- **SET OF TASKS**:
(1) Which wrestlers are named in the piece about wrestling and a dinner at the dive bar below?
(2) Could you carry on the piece about wrestling and a dinner at the dive bar, starting after its last sentence?

To try and get where I ended up, let's first try and understand where I began. There are two things in life that I know for certain. One is that there are two things that I know for certain, but I can never remember what the first thing is. The second thing I know for certain is I do not watch wrestling.
Wrestling isn't a sport. Wrestling is a haphazardly created soap opera with folding chairs and fire extinguishers. At least soap operas have diamonds and glitz. Wrestling is the cubic zirconia of the gem world. It's a fake.
That's what I thought. It was this second thing that I knew for certain that I was thinking when I was sitting and thinking about dinner.
Then in came trouble. In came Shannon. He's a bartender down the street at the local dive bar. Shannon pulled up a seat and asked if I'd watched the WWF pay per-view from the night before. Rock was the new champion, he said. It was the Rock's sixth championship. Of course I watched it. That's what I said to him. And after spending money on the WWF, I then took a bath in hydrochloric acid paying specific attention to washing my genitals.
Shannon knew I was kidding. Of course he knew, he's a wrestling fanatic. He knows fake. What he didn't know was that I didn't know what the "Rock" was. Let alone, "who" the Rock is. For that matter, I don't even know when Bo and Hope will realize they took home the wrong baby on Days of Our Lives?
As I listened to Shannon talk about wrestlers with names like The Undertaker, Slap Nuts and Stonecold, we split a pitcher of beer.
At about this point, Moon Dog (not a wrestler, but a cook) came out of the kitchen and gave us a run down on the menu.
If I'd take a bartender's advice on beer, it would only make sense to take a cook's advice on the dinner. Like a mother with facial hair and tattoos, Moon Dog suggested we start our meal by eating some vegetables.

Target position records:
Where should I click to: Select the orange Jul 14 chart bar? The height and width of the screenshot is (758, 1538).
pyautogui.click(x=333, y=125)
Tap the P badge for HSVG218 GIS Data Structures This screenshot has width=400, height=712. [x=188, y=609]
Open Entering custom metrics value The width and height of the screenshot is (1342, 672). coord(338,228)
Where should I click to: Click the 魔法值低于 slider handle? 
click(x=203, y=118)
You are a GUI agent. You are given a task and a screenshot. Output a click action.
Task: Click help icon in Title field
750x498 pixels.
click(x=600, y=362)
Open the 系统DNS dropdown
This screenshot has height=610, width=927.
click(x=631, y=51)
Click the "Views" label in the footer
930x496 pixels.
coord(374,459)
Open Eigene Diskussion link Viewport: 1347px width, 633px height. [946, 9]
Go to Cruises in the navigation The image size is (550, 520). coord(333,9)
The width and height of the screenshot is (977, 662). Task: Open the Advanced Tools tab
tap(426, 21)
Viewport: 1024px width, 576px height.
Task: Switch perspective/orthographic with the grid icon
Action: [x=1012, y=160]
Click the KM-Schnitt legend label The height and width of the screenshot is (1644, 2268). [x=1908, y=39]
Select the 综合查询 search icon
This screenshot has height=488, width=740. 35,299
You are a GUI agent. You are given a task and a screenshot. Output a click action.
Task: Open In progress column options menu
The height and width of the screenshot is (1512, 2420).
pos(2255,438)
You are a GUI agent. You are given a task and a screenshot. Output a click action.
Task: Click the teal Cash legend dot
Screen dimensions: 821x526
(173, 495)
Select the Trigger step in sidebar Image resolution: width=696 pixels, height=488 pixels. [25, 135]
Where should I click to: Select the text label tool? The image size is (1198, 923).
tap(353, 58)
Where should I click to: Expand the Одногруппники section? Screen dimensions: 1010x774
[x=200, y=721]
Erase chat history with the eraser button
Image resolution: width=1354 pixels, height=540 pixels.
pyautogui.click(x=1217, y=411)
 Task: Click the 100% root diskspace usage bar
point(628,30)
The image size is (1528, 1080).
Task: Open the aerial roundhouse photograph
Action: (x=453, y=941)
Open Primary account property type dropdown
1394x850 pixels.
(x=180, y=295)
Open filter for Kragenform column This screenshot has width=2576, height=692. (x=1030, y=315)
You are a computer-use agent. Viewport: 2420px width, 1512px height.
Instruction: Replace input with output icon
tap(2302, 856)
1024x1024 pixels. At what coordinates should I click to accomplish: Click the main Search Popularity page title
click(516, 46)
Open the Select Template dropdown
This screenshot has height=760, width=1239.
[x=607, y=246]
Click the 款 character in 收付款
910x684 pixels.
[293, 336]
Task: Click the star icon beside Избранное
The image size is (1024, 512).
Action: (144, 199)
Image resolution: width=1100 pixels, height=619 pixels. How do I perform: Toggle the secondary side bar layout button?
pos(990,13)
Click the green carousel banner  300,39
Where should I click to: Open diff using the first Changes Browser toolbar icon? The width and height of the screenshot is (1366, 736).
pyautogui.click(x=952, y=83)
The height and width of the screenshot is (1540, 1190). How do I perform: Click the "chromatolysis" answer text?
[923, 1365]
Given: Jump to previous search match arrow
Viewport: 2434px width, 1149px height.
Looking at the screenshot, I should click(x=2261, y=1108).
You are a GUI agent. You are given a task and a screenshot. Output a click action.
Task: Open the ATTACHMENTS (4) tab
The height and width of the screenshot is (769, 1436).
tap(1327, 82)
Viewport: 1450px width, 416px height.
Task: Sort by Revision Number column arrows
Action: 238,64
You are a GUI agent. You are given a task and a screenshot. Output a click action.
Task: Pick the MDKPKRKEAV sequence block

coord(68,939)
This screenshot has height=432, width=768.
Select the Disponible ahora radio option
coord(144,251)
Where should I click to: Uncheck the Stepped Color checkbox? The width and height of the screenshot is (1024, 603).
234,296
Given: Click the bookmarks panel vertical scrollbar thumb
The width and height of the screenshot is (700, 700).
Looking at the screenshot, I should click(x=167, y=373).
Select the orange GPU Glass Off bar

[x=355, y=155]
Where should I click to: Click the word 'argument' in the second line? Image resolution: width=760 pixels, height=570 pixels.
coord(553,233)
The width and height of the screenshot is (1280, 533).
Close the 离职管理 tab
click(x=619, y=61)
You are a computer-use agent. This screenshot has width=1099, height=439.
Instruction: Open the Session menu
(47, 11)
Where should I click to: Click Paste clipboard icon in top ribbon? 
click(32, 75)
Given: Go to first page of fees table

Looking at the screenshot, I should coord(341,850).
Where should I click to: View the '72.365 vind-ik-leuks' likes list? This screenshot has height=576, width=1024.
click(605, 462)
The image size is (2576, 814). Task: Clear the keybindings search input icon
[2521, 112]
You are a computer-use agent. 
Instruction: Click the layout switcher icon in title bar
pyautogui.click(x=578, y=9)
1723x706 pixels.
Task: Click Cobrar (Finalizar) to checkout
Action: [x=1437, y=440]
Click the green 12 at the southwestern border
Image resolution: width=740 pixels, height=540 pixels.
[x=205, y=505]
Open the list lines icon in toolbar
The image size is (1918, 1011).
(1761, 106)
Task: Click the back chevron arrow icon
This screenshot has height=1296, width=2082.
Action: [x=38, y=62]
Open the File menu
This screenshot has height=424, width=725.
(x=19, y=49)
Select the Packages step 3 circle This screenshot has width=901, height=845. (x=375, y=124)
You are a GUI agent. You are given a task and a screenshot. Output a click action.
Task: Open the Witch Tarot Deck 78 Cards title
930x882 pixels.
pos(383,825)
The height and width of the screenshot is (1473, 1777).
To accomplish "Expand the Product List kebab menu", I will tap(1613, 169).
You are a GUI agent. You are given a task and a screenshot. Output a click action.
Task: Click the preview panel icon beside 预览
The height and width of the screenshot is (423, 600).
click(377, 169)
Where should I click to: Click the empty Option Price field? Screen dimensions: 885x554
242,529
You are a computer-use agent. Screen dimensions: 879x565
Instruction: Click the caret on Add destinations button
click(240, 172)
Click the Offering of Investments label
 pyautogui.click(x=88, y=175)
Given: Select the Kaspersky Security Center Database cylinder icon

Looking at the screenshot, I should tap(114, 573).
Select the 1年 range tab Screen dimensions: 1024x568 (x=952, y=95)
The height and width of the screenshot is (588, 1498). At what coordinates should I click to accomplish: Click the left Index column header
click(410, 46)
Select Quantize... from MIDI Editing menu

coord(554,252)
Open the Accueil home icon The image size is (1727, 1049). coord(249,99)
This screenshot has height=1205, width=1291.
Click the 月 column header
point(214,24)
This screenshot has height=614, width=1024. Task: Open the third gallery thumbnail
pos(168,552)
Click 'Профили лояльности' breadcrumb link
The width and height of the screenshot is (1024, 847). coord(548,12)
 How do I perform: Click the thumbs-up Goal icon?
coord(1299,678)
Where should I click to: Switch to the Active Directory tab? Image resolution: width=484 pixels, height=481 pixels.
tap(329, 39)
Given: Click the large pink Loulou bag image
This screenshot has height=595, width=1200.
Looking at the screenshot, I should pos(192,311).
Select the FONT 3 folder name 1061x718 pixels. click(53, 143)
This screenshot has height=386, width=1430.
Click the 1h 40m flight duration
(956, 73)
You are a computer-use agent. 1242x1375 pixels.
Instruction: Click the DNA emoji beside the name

- **EXPECTED ANSWERS**:
(1) The Rock, The Undertaker, Slap Nuts, Stonecold

(2)
We ordered a couple more pitchers of beer and, in public, started croaking like the cartoon frogs "Bud-Weis-er." Then I remembered what that first thing was in life I always remember, but also always forget. And it's that beer makes you do things you later regret, beer makes you act stupid and beer makes you say, "Yeah, I'll come to your house and watch wrestling." And that's how it happened.
Beer, darn liquid life. That's how I ended up at Shannon's house with hundreds of wrestling figurines and nine wrestling fans/freaks surrounding the cathode ray god of television.
And next week, man oh man, that Mr. Rock better watch out, because he's going to be cookin' up some Stone Cold Steve Austin trouble. Hopefully Steve's knees will be out of their braces, otherwise, even Molly Holly will kick his ACL tendon weakened ass. That is, of course, if her silicon doesn't pop when the ninja wrestler stealthy sneaks into the ring giving the ole Hong Kong Phooey to Stephanie McMahon-Helmsley, the daughter of Vince McMahon, the owner of the WWF and the XFL. Luckily, to fight the good fight, there's a group of wrestlers that dress up like Mormon missionaries and call themselves the Right to Censor and, with pile driver-prayers, trash can pennants and rosary beads made out of metal folding chairs they'll keep everyone on the straight and narrow.
Like sands through the hourglass, so are the Days of Our WrestleMania.